Consolidated Statements on Rehabilitation to the WHO

During the World Health Organization (WHO) EXECUTIVE BOARD MEETING 24– 29 January 2022, ISPRM joined a coalition of rehabilitation-focused organisations & networks to deliver the statements below.

🔷View recordings here*: https://www.who.int/about/governance/executive-board/executive-board-150th-session

*The relevant recording is EB150- Session 7 (26/01/2022). Statements were delivered around 01:06:00 and 04:47:00 of the recording.

 

Statement to agenda item 15.1 ‘Strengthening WHO preparedness for and response to health emergencies’ *

Rehabilitation is a key health strategy that optimizes functioning and quality of life in individuals with health conditions, in interaction with their environment.
Rehabilitation has demonstrated its relevance in health emergencies, including those associated with infectious disease outbreaks like COVID-19, in the acute and sub-acute phases, as well as for long-term conditions. More than half of the 236 million people who have been diagnosed with COVID-19 do or will experience post-COVID symptoms. Most of them will need rehabilitation to facilitate long-term recovery.

(…) This pandemic will not be the last. Currently, there is a window of opportunity for policy makers to integrate rehabilitation as an essential component of pandemic preparedness and response.

READ FULL STATEMENT: Statement Rehab&COVID EB Meeting Jan 2022 21012022

*Submitted on behalf of the Handicap International Federation, International Society of Physical and Rehabilitation Medicine, World Confederation for Physical Therapy, World Federation of Occupational Therapists, International Society for Prosthetics and Orthotics, World Federation of Chiropractic, International Spinal Cord Society, supported by the Global Rehabilitation Alliance and G-Musc.

 

Statement to agenda item 7. ‘Political declaration of the third high- level meeting of the General Assembly on the prevention and control of non-communicable diseases’ **

Rehabilitation is necessary to reduce the consequences of NCDs, shorten hospital length of stay, improve functioning, slow or stop deterioration in health, and improve quality of life, including for persons with disabilities with different health conditions.
Globally, 2.4 billion people would benefit from rehabilitation.

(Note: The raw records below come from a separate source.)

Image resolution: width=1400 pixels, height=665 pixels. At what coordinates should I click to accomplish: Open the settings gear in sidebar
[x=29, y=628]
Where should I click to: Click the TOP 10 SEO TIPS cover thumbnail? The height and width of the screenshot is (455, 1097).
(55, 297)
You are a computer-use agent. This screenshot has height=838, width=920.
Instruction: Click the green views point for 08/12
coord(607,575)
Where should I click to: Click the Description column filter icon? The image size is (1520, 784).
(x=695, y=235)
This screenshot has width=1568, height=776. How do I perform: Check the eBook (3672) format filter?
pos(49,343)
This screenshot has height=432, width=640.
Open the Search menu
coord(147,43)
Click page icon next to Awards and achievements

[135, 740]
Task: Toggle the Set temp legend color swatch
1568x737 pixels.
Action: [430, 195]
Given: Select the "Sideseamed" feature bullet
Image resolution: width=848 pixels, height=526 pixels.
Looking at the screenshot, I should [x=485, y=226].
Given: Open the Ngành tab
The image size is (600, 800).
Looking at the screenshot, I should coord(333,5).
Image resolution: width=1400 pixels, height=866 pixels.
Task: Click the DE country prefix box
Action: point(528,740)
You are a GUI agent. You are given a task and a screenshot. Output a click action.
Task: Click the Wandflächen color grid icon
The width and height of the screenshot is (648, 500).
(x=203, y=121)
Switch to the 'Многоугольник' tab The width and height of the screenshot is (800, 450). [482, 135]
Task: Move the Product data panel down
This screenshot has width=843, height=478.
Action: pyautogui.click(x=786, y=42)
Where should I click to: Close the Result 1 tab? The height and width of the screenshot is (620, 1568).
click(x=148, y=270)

The prevalence of NCDs greatly contributes to this figure: in 2010, 50% of disability-adjusted life years were attributable to NCDs, in low and middle-income countries.
However, rehabilitation is not prioritized in health systems, is under-resourced, and remains inaccessible or unaffordable for most people.

READ FULL STATEMENT: Statement RehabNCDs EB Meeting 2022 21012022

**Submitted on behalf of Handicap International Federation, International Society of Physical and Rehabilitation Medicine, International Society for Prosthetics and Orthotics, World Federation of Chiropractic, International Spinal Cord Society, World Confederation for Physical Therapy, World Federation of Occupational Therapists, supported by the Global Rehabilitation Alliance, Light for the World and G-Musc.